Driving hours daily for drugs: the troubleshooter investigates
LOUISVILLE, Ky. (WAVE) - In July, I investigated a mother’s complaint about the failure to charge anyone in the overdose death of her son, or even crack down on the alleged drug house where she says he bought the heroin near 27th Street and Slevin Street.
The house was still flourishing with what appeared to be drug activity when I secretly watched. Then on October 4, a suspected drug overdose death was reported in the same house at 311 North 27th Street.
While nothing changed there, it did at an alleged drug house only two blocks away.
“When you aired the story, they would quit going to houses and start meeting on side streets in different vehicles, and it would be a drop and go,” a man who requested we not identify him for his protection said.
“So after I did that story at 27th and Slevin that changed the conduct on 25th and Slevin?” I asked.
“Yes,” he said.
How did he know? He said a friend of his was making the two-hour round trip drives from their town to 25th and Slevin to get heroin every day.
“This was the person’s daily routine for months?” I asked. “Coming to Louisville like this?”
“I would say years,” he said.
“Years to the same dealer?” I asked.
“Yes,” he said. “Addicts, once they find a good product, they want to stick with it. Just like whenever we find a good restaurant, we keep going to that restaurant to get a good deal.”
The restaurant was located at 2511 Slevin Street. Our informant sent me pictures of the alleged dealer, his vehicle, and the home, because he sometimes made the trip here with his friend for protection.
“I brought them here because their mother begged ‘if you don’t take them someone else will and might not come home,’” he said.
“Were you ever scared when you were sitting outside?” I asked.
“Oh many times,” he said. “Every time. Not just many times but every time. I’m from a small town. When you’re from a small town in a big city, there’s so many eyes watching. I felt like a thousand eyes watching my vehicle when I pulled in. I would always carry my handgun in my lap in case somebody come up on me, bust my windows or shoot, whatever, because I didn’t know what’s going on around other gangs or other dealers want to rob, whatever. You’ve got other addicts are watching that house.”
I was watching it too, undercover. The activity played out exactly as he described.
A man in a blue pickup pulling up, sitting in the vehicle for sometimes hours at a time. The pickup driver got out and escorted the people who walked up around the side of the house to a back door. Then they both emerged a couple minutes later.
Same routine over and over in the daylight, after dark, or when it was raining. The home stayed busy every time I watched with people being dropped off by waiting cars, or coming and going by motorcycle or by bicycle, undaunted by the police driving by as they were coming out.

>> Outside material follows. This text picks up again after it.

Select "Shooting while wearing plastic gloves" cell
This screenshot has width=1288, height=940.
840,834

“They would take me to the address,” our informant said. “They would go inside, come back out and be just, they’d already be high when they would come back out and we’d get in the car and leave. Within 15, 20, 30 minutes, they would be passed out for hours. And soon as they would wake up it would be ‘let’s go again.’”
After watching and recording for a couple weeks, I tried to interview the pickup driver in the middle of the routine.

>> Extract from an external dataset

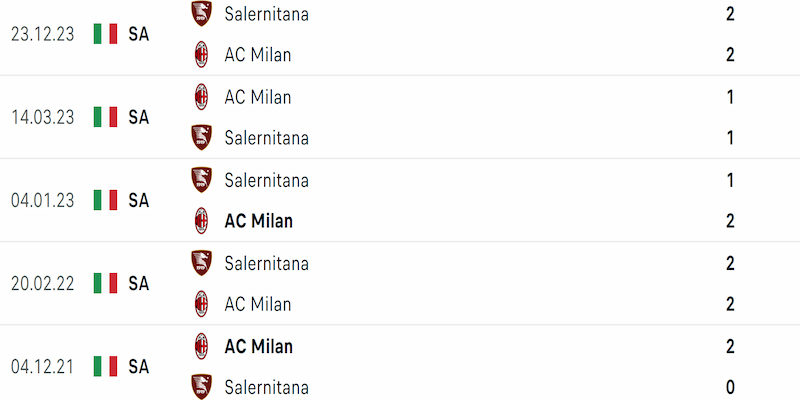
Task: Open bold AC Milan team in 04.12.21 match
Action: (259, 346)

“John Boel with WAVE 3,” I said while walking up to him just outside the vehicle.
“I ain’t got no comment,” he said, turning and walking away down the sidewalk.

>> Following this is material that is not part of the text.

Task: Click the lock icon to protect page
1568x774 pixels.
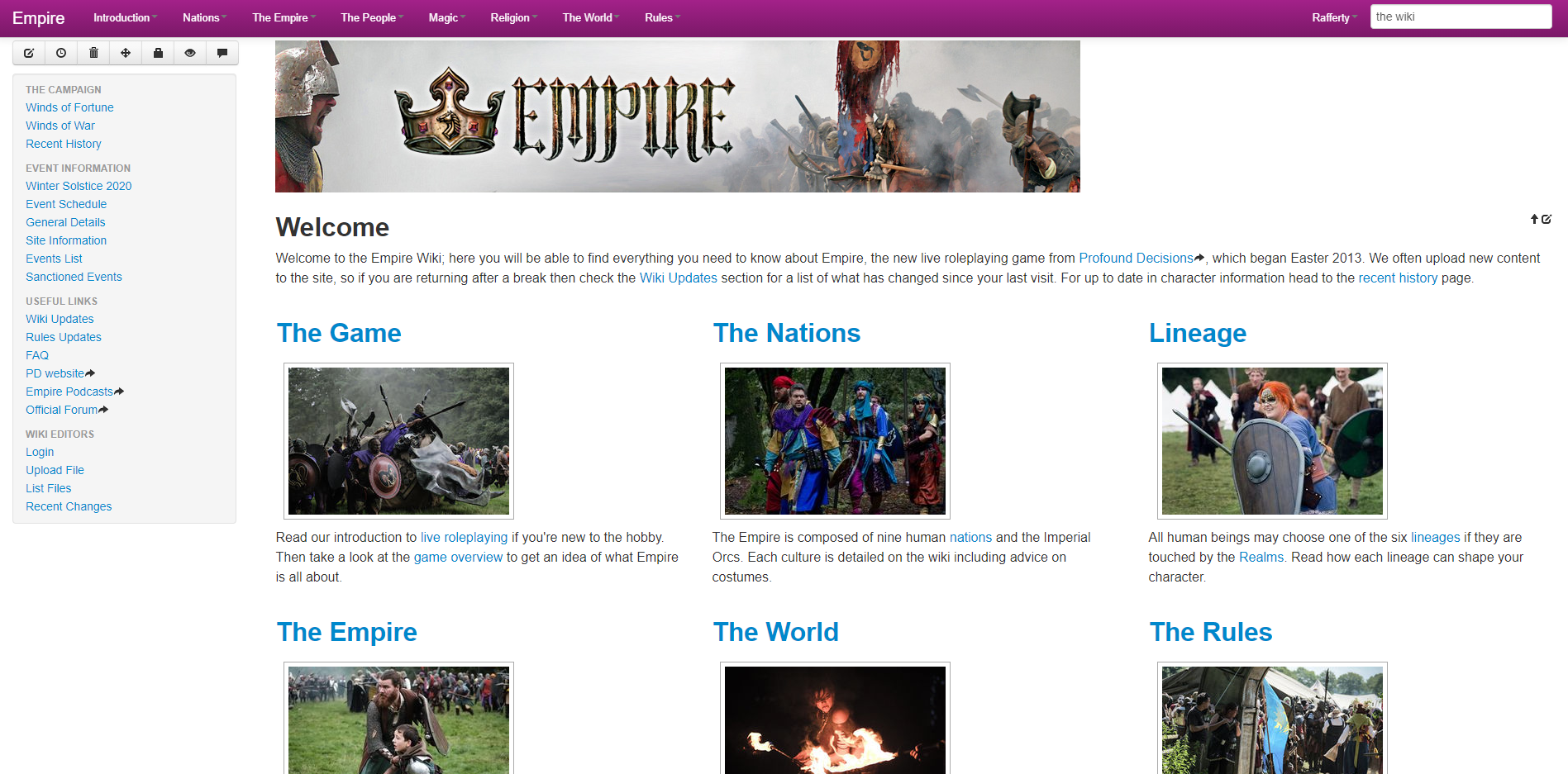Action: coord(158,53)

“Could I ask you couple questions?” I asked as I followed.
“I ain’t got no time to answer no questions,” he said.
“Want to ask you about this drug operation that’s running here at this house,” I said.
“I don’t know nothing about no drugs, man,” he said.
“I got contacted by a guy who’s been coming here and told me how it all works,” I said.
“You’re invading my space,” he said, reaching in his front hoodie pocket, at which time I cut off the interview attempt.
The license plate on the blue pickup he drove traced back to a man who has listed 2511 Slevin Street as one of his addresses, and was sent to prison after pleading guilty to cocaine trafficking.
Our informant said what’s going on there is worse than a crime. He said it’s profiting off of someone’s disease. He stopped coming and stopped enabling after attending narcotics anonymous meetings to educate himself on what his friend is dealing with.
“I always thought it was a choice and they could quit,” he said. “But after being around them for over a year, it’s not a choice. It’s a disease.”
If you or someone you know wants help with addiction, one of many good resources is Seven Counties Services. Their 24-hour hotline is (502) 583-3951.
Our informant said he has shared his information with law enforcement.
“So far the police seem to be dragging their feet,” he said.